The UK government has said that CCS is critical to the UK achieving net zero – and says it aims to capture and store between 20 and 30 million tonnes of CO2 per year by 2030, and over 50 million tonnes a year by 2035. To achieve this, the government has promised to invest £20 billion into the development of CCS technology over the next two decades.
Environmental groups and many climate scientists, however, have raised concerns that CCS offers a “false solution” that is not yet proven at scale and which may not effectively or safely store carbon. Critics also fear that the development of CCS, which prioritises storing the carbon produced by fossil fuels rather than cutting emissions by switching to renewable energy sources, will permit polluters to keep profiting from oil and gas exploration.
This fear is reinforced by the fact that creating CCS facilities is most easily achieved by using existing fossil fuel infrastructure, including oil and gas pipelines.
“The government is taking a huge gamble on these unproven technologies with taxpayers’ money,” said Greenpeace’s Philip Evans. “The danger is that carbon capture at this scale is nothing but a distraction, and a way of propping up the very industry that has to end.”
Tessa Khan, executive director of climate campaign group Uplift, explained that the awarding of CCS licences to EnQuest “potentially puts it in line for state handouts, if the technology can be developed to a point where it’s useful.”

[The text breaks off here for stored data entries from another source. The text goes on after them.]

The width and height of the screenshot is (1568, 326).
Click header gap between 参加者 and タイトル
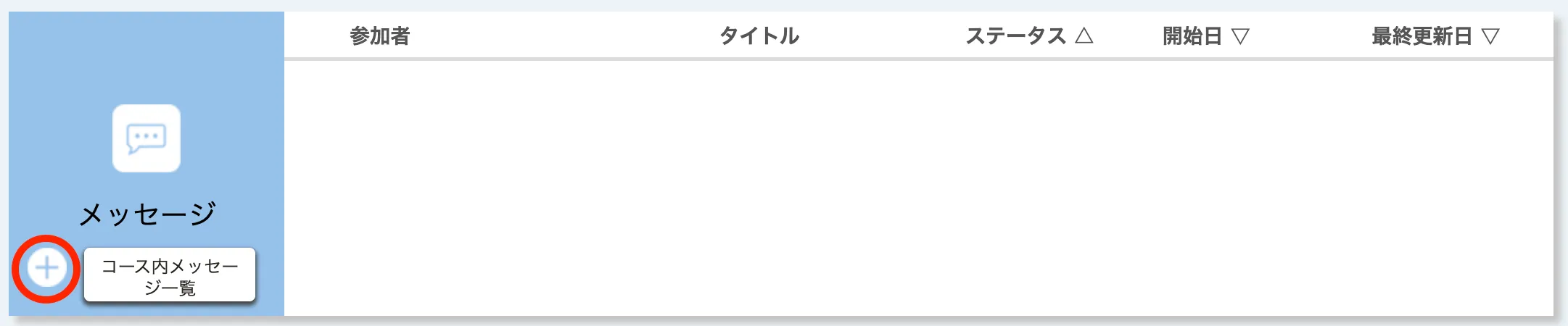tap(566, 35)
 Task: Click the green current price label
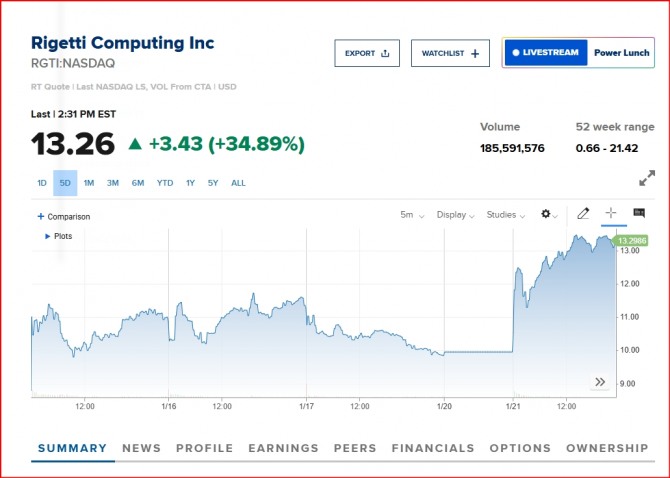coord(629,241)
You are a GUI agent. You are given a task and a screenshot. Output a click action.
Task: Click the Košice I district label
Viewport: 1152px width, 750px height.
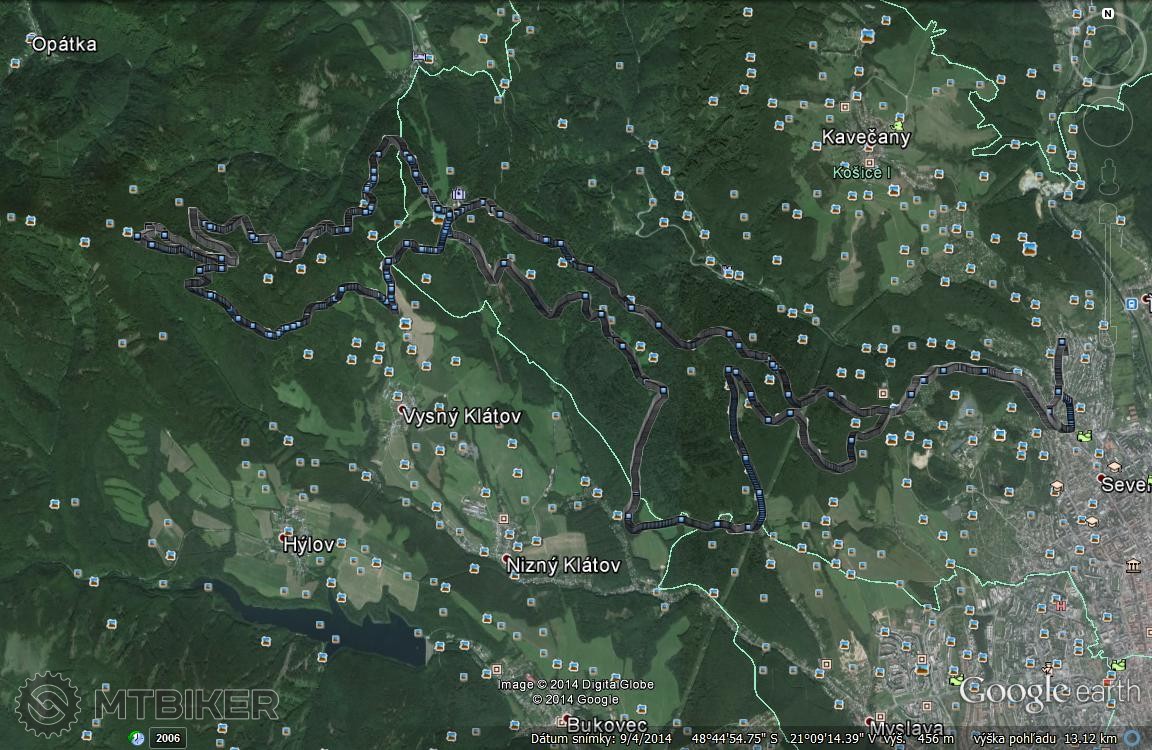click(861, 173)
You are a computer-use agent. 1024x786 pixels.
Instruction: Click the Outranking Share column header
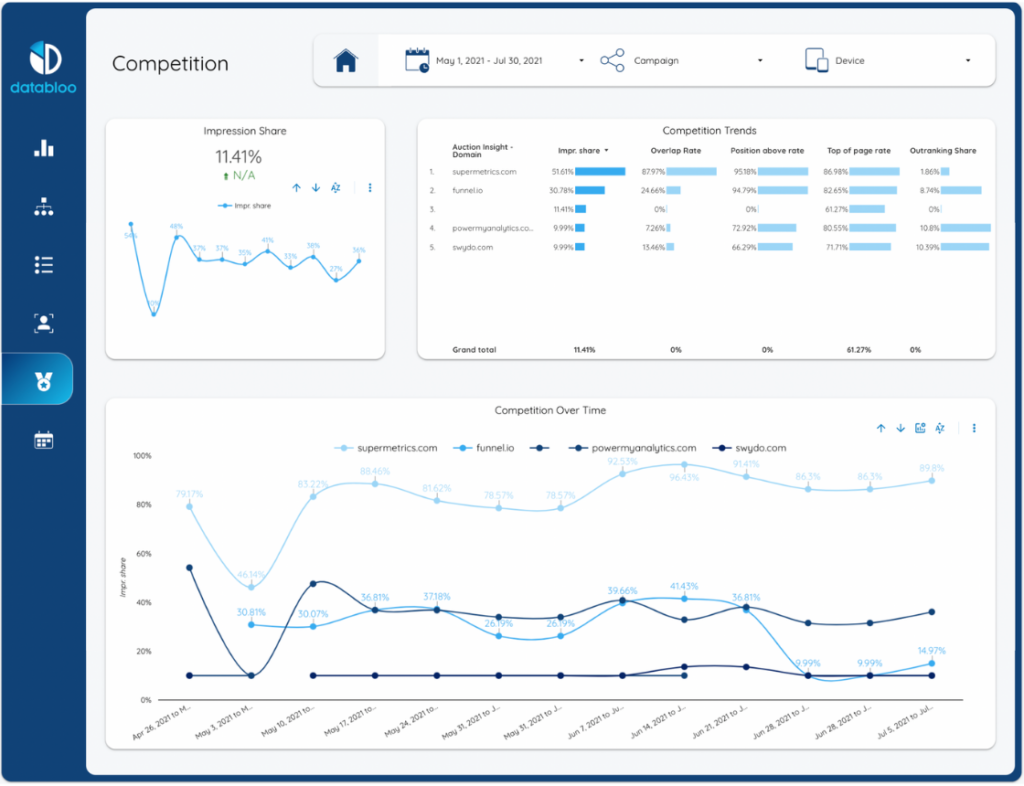[x=942, y=151]
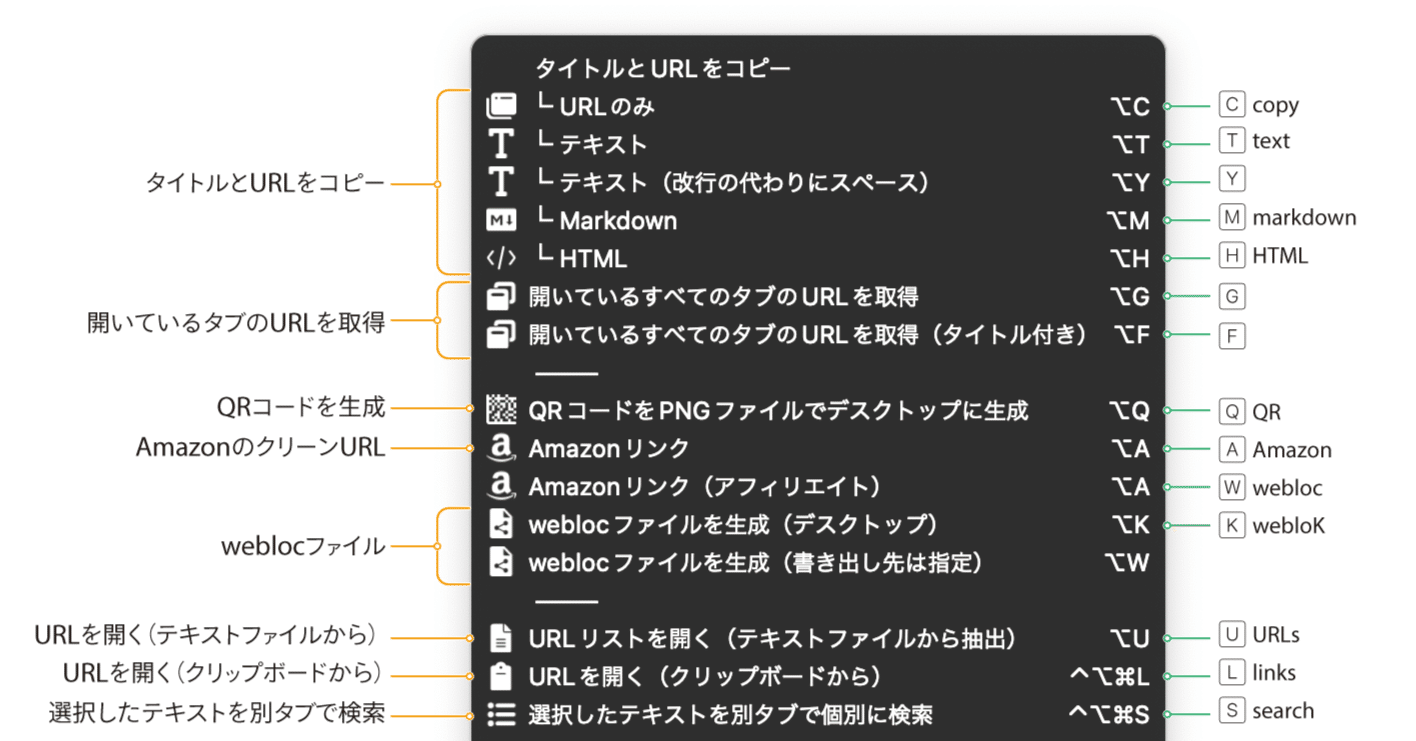Click the Amazon icon beside Amazonリンク

pos(501,448)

She added: “The government needs to urgently rethink its energy policy and put the interests of the public ahead of its friends in the oil and gas business, who currently have more money than they know what to do with.”
In a statement on its website, EnQuest said it would be helping “the UK and Scotland achieve their national net zero targets”.
EnQuest is “committed to leveraging its extensive subsurface and projects capability as well as its extensive drilling and engineering knowledge of the infrastructure it owns and operates in Shetland and the North Sea to deliver this substantial project”, it added.
Big Money Donations
The Conservatives accepted donations of over £400,000 from individuals and companies in the fossil fuel industry in 2020 and 2021 as the government weighed up decisions on North Sea oil and gas licences, DeSmog previously revealed.
This included £25,000 from Bseisu, who donated £12,500 in December 2020, four days after the government set out its strategy for the energy sector in a white paper on “powering our net zero future”.
Bseisu, a former Petrofac executive, gave another £12,500 gift six days before the North Sea Transition Deal was announced in March 2021. He has donated more than £250,000 to the Conservatives since 2017.
The EnQuest CEO has also urged the oil and gas industry not to give up on the search for new reserves. In 2019, Bseisu advocated for the further exploration of fossil fuels in the North Sea, where EnQuest operates, saying that there were “a lot of discoveries waiting to be found” in UK waters.
EnQuest held regular meetings with the government in 2022, including a private meeting with Greg Hands, then Minister of State at the Department for Business, Energy and Industrial Strategy, “to discuss the British energy security strategy”, and a roundtable with other UK fossil fuel companies “to discuss oil and gas”.
There is no suggestion that Bseisu used his political connections to influence government policy over the awarding of the CCS licences.
As of 2019, Bseisu was also linked to the Leader’s Group, an exclusive club of big money Conservative donors that in return gain access to high level Tory politicians including senior ministers.
EnQuest and Bseisu declined to comment. The Department for Energy Security and Net Zero did not respond to requests for comment.